Is “self dimension reduction” where we are heading? If our physical world is just a large simulation by God or a god-like civilization as some people believe, perhaps it is not a bad idea to escape into another simulation where we can just chill out?
Fight Back
Whether we are living in a simulation is a philosophical question that I don’t have the answer to and one that I am not particularly interested in. What I know though, is that with today’s most advanced computers, we can’t even simulate the full quantum effect of simple molecules, not to mention quantum mechanics is not a complete theory of physics. When will we be able to simulate one cell which is estimated to consist of 100 trillion molecules, or a human body which is estimated to contain 30 trillion cells? This world that we have evolved to live in, be it a simulation or not, is vastly vastly more complex than any simulation we can create in our wildest dreams.

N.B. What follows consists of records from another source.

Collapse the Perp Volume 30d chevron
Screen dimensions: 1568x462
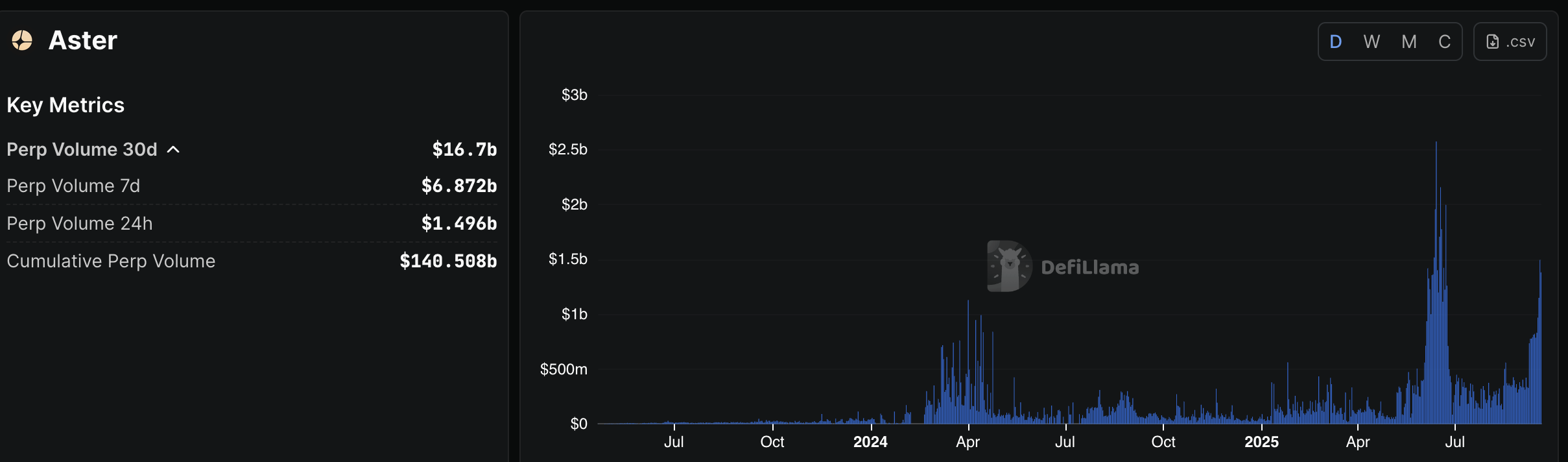coord(173,150)
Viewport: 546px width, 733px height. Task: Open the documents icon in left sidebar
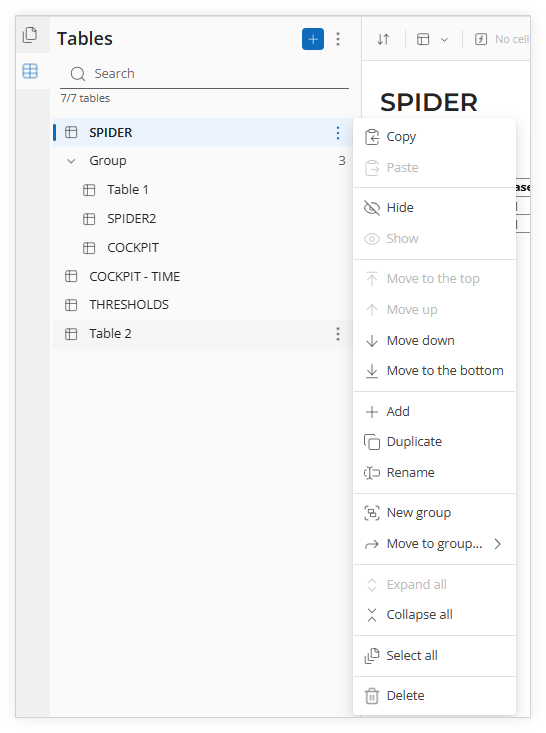[30, 35]
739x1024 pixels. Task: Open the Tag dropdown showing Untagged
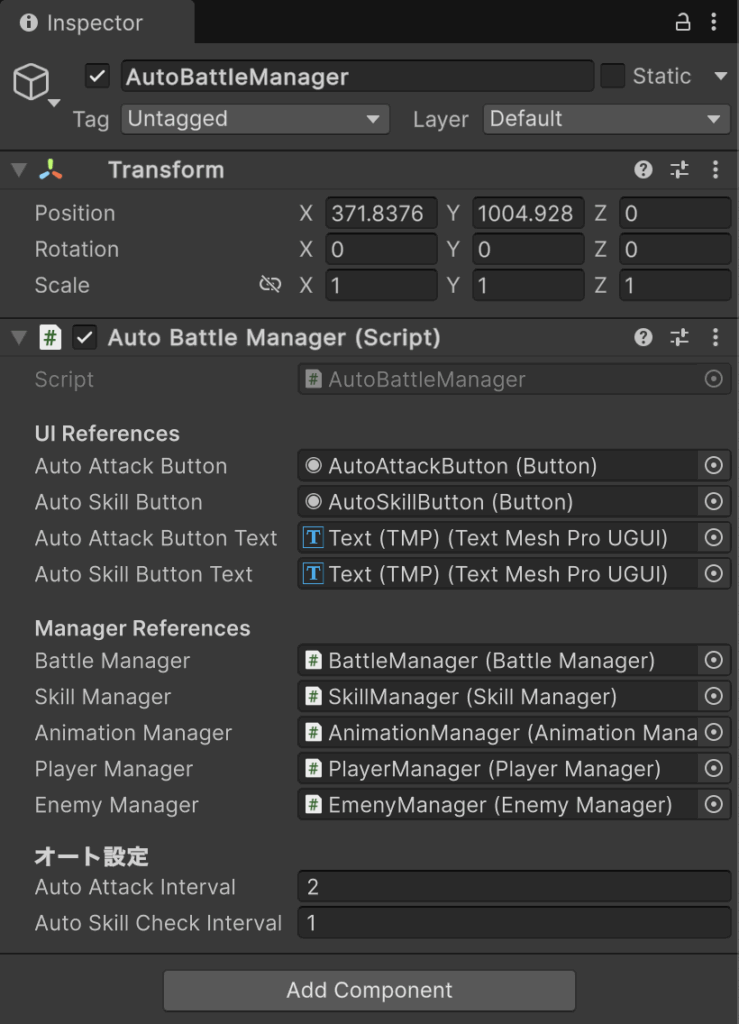coord(255,119)
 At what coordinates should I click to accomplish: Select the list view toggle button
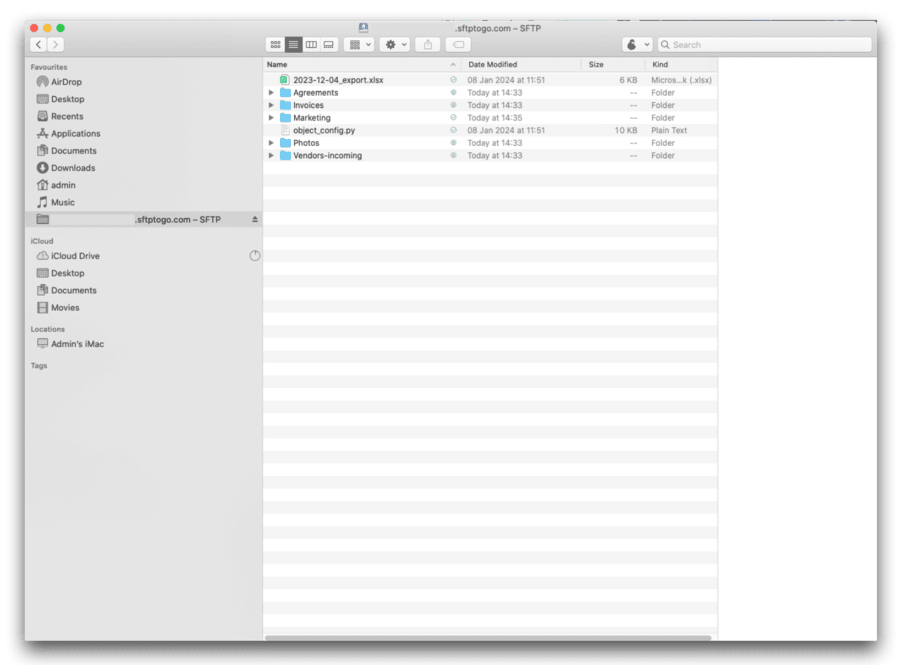293,45
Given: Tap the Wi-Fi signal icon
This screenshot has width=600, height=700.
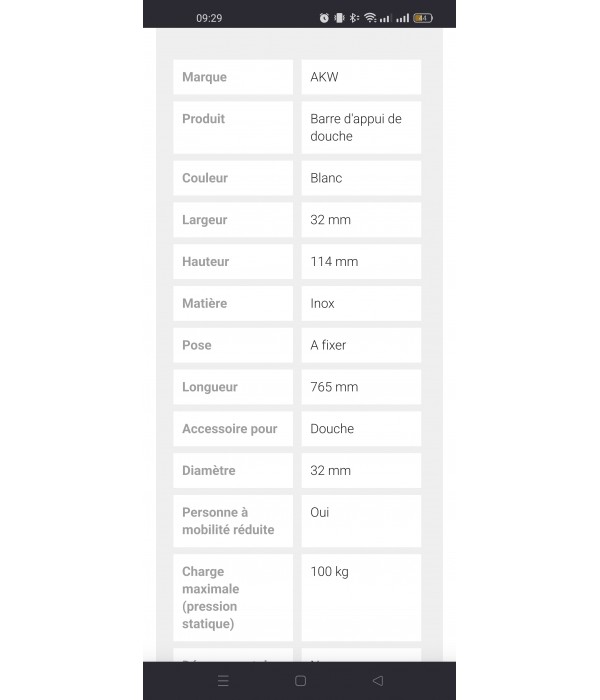Looking at the screenshot, I should pos(370,18).
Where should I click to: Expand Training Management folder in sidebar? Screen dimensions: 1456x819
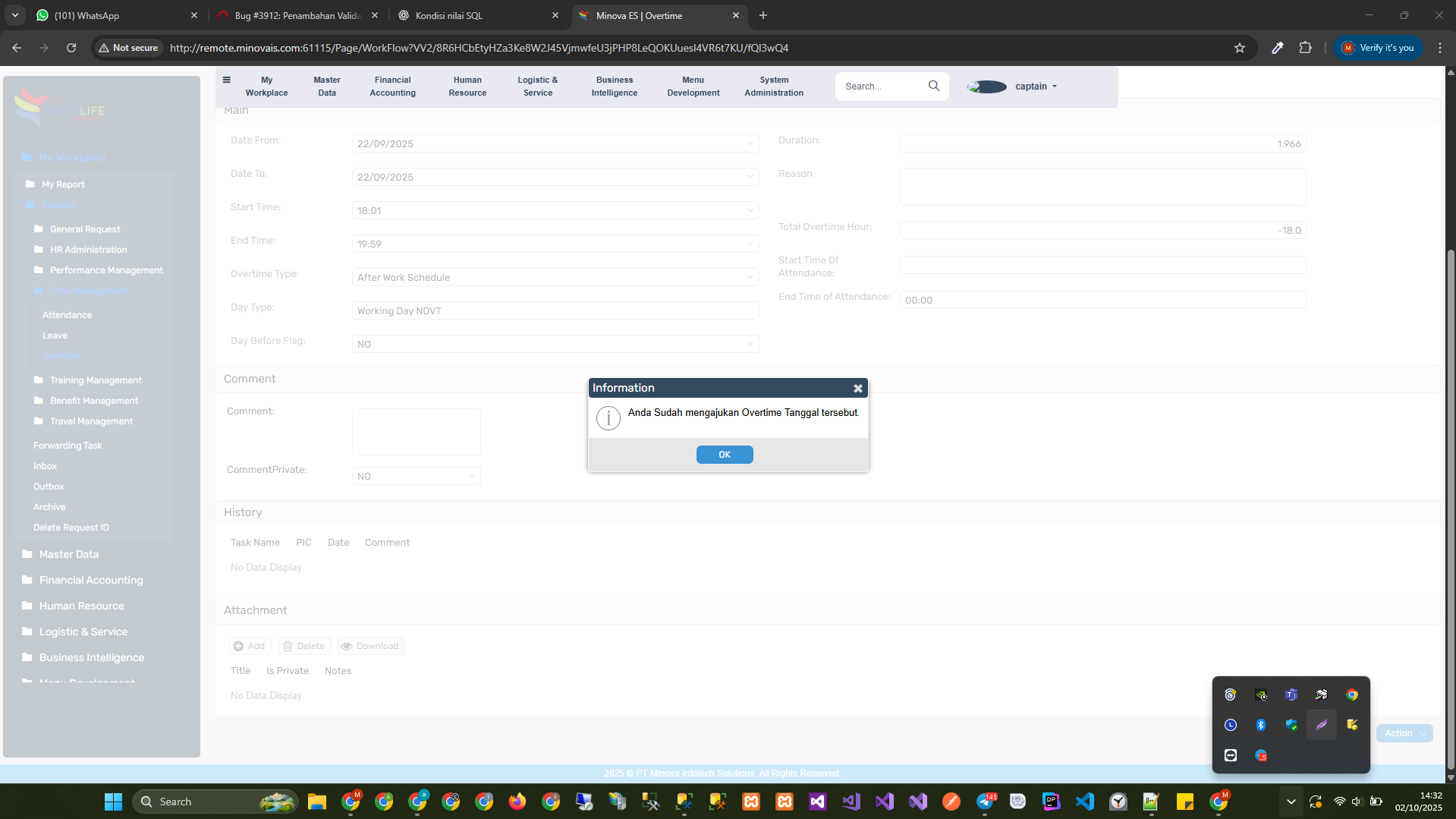click(x=96, y=380)
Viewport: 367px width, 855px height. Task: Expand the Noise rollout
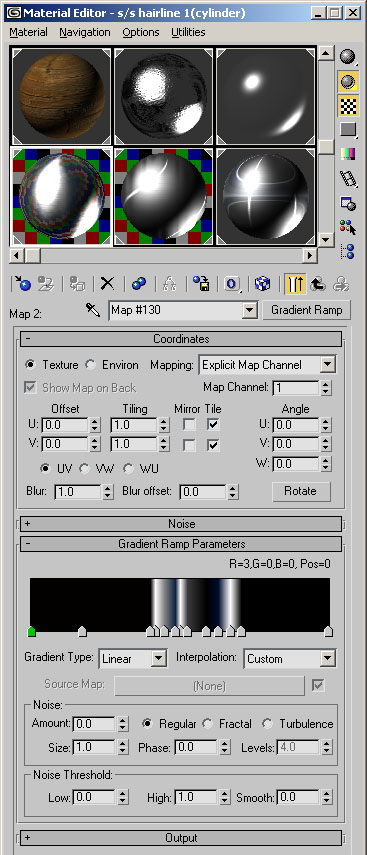pos(181,524)
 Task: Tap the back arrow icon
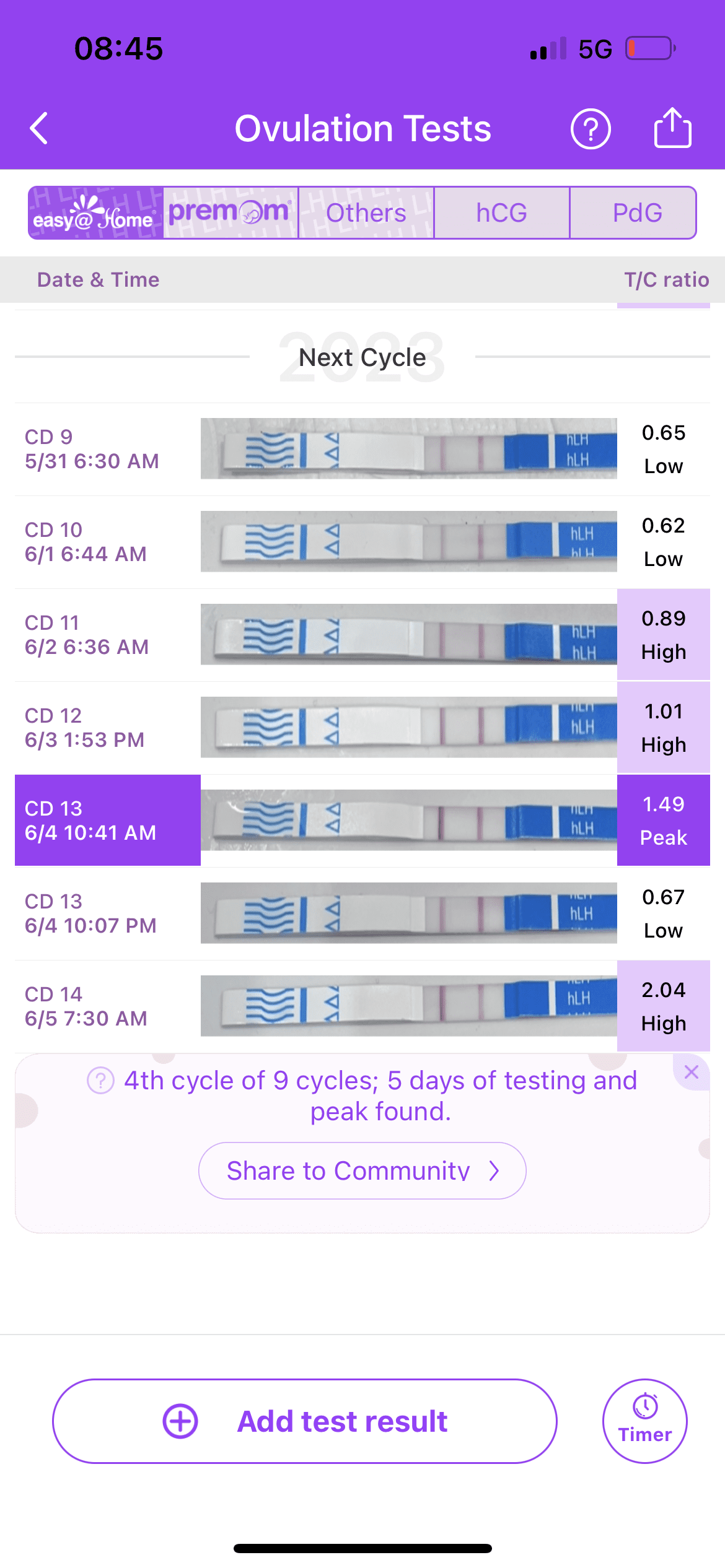(39, 129)
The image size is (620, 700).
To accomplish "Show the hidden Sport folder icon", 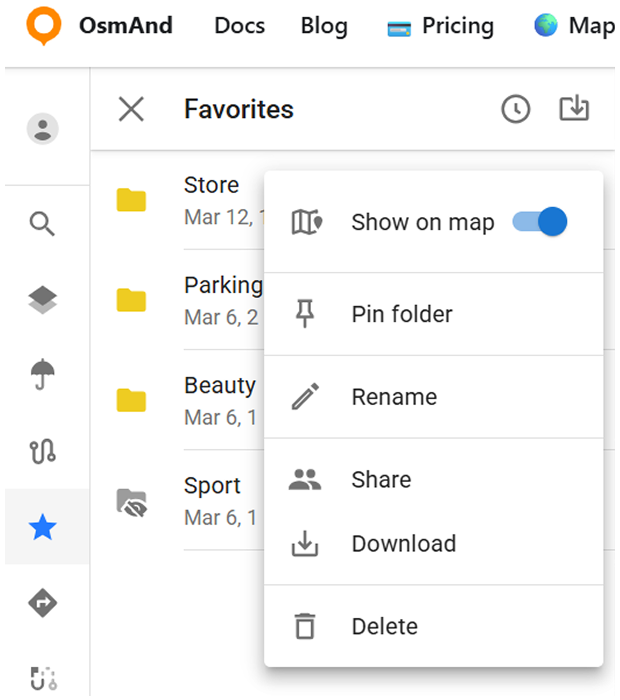I will [131, 502].
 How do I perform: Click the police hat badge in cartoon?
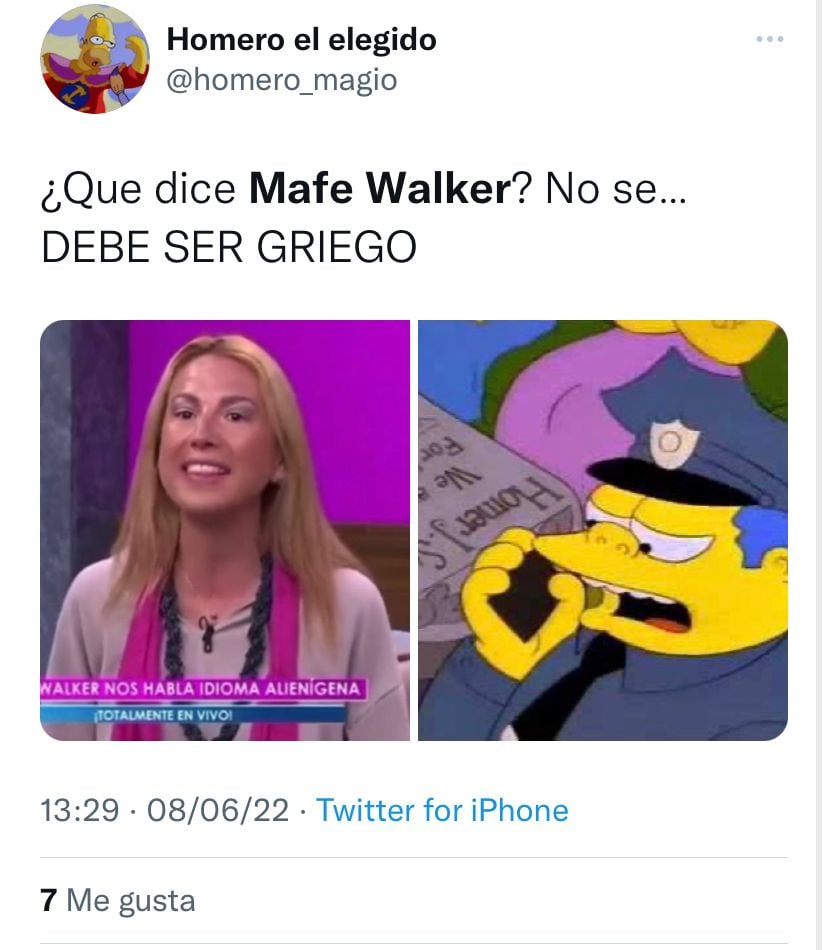coord(671,443)
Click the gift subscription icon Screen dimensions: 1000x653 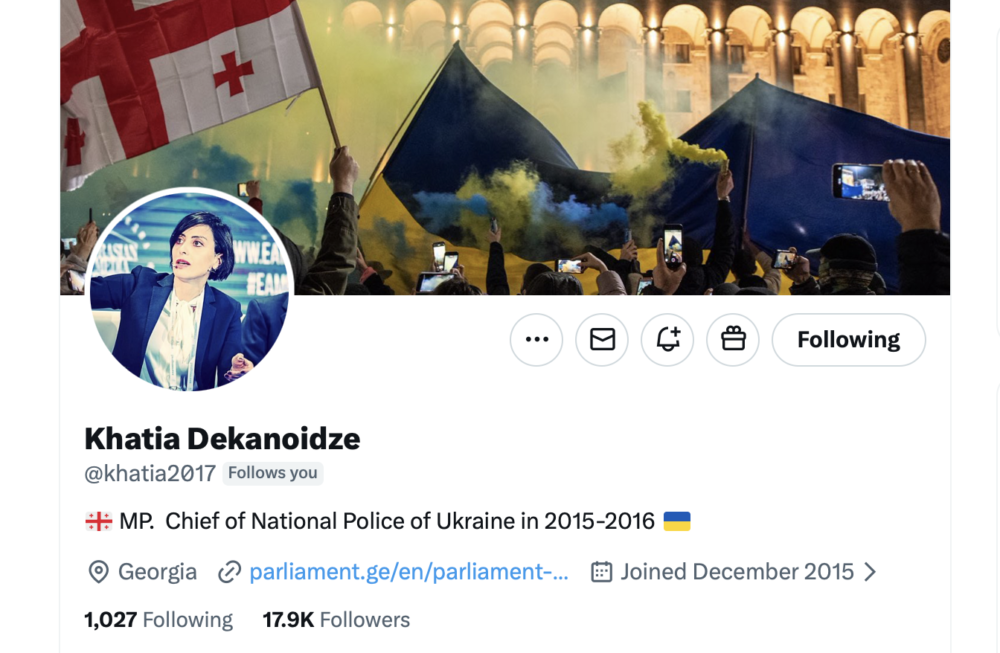click(733, 340)
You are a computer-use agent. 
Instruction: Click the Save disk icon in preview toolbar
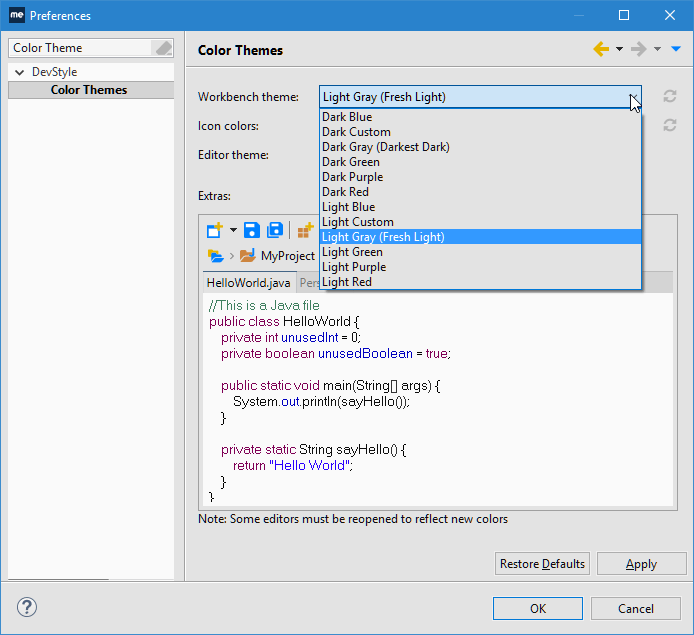[x=252, y=230]
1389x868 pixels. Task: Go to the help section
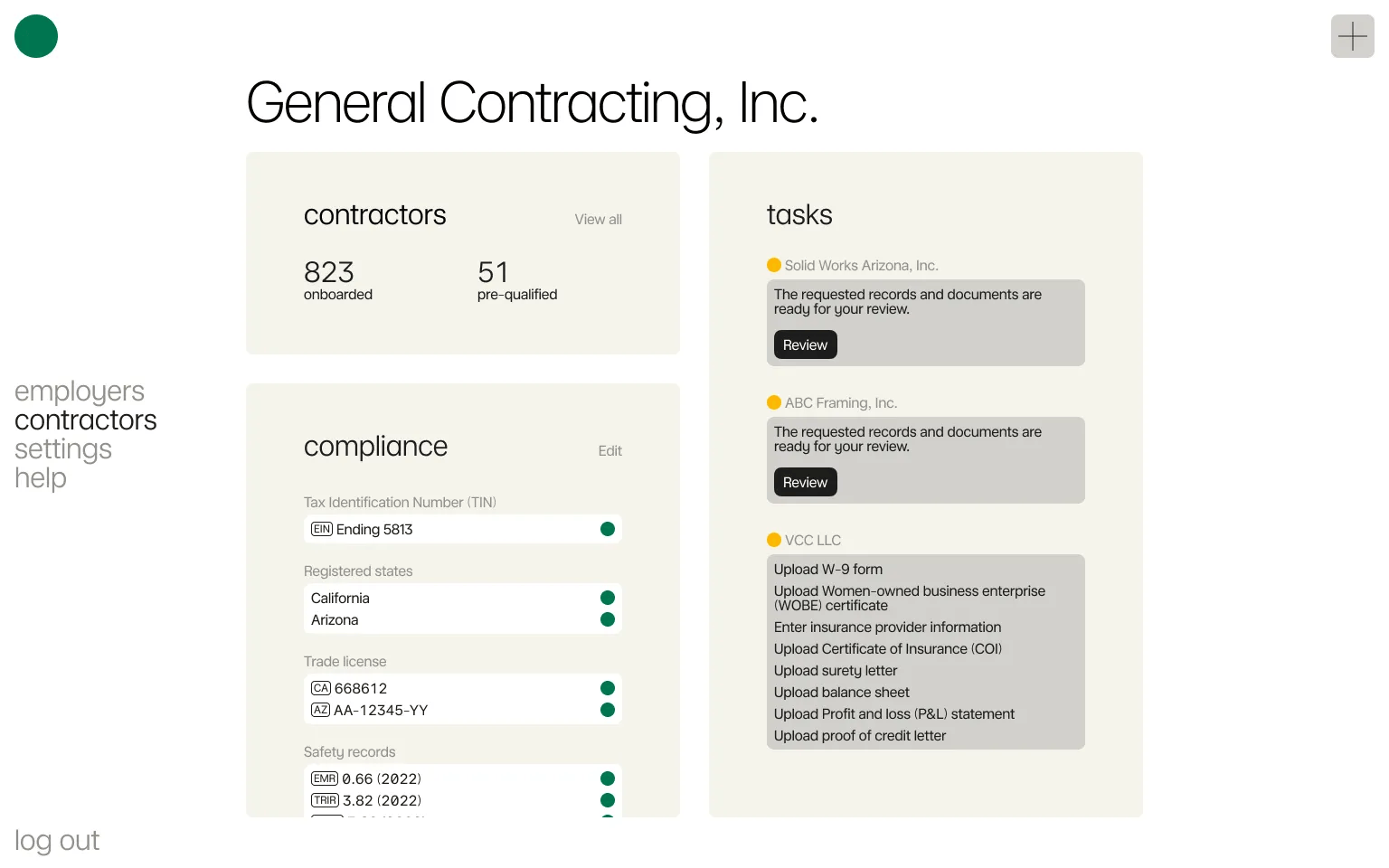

Understanding how much richer our physical world is, is the beginning of building resistance to dimensional attacks from the digital world. Anyhow, the appeal of the digital world is that it seems to be able to satisfy most human needs with little effort. But the reality is, it can rarely satisfy the full dimension of our needs, which come from millions of years of evolution. The effortless instant rewards in the digital experience make us feel good in the short term, but deprive us of meanings and sense of fulfillment that come from hard work and delayed reward.
In the story, the whole solar system was destroyed by dual-vector foil’s dimensional attack which travels at the speed of light; only a small number of people were able to escape, starting a long depressing journey to find an alternative home for our three-dimensional body to reside and flourish. Fortunately, unlike the dual-vector foil, dimensional attacks from the digital world won’t destroy us immediately (even though it also travels at the speed of light :), so we have the time to fight back.
And we are already fighting back. The power and danger of instant rewards has been well studied by psychologists and is getting more and more awareness (see this article for an insightful introduction). Regulations on user privacy have greatly limited tech companies’ power on targeted manipulation, especially for kids and teens.
But the most powerful weapon to fight back is our free will - our ability to know our values and needs, and make decisions that lead to our values and satisfy our needs. Equipped with knowledge, our free will can turn the most dangerous weapon into the most powerful tool to fulfill our goals.